Wednesday, June 08, 2011

Simple, perfect, good

I am quietly having a really, really good stretch of days. Not the blockbuster days of lottery winnings and marriage proposals – just a handful of days that have been simultaneously ordinary and wonderful.

On Saturday, I went to dinner with Lucy and Chet and Chet’s best friend and we picked the perfect restaurant and had a fantastic server. The sundress that I wore was the just the right weight and the wrap that I ordered hit the spot and I was informed of something really, really wonderful that will change my life (but not as much as it will change the lives of Lucy and Chet) and you can probably guess exactly what that is.

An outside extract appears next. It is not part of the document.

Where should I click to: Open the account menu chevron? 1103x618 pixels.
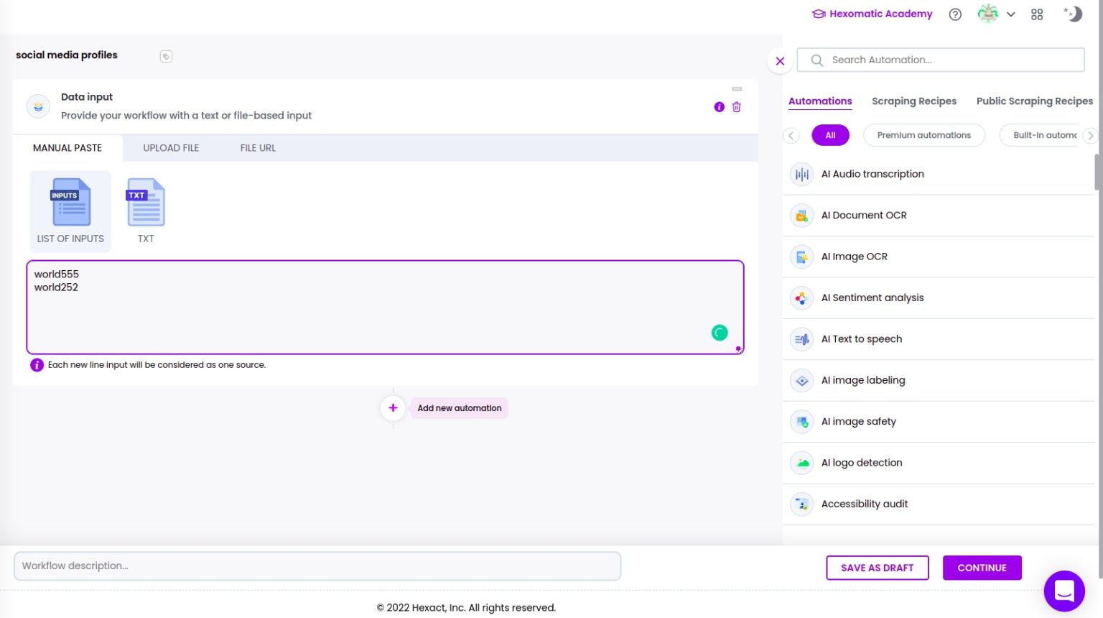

On Monday night, Lucy and I saw a concert. It was mellow and the crowd around us wasn’t obnoxious and the weather was just hot enough so that we didn’t have goosebumps when the sun went down. I love going to concerts with Lucy; concerts are what we built our friendship around when we were 15 and had little more in common than the books that we liked to read, the musicians that we liked to listen to and the advanced chemistry class that we both struggled to pass. Being at a concert with Lucy makes me feel like I am 19 and have the whole word at my fingertips. Except now I’m 28 and maybe the whole world isn’t at my fingertips – but sometimes it still feels that way.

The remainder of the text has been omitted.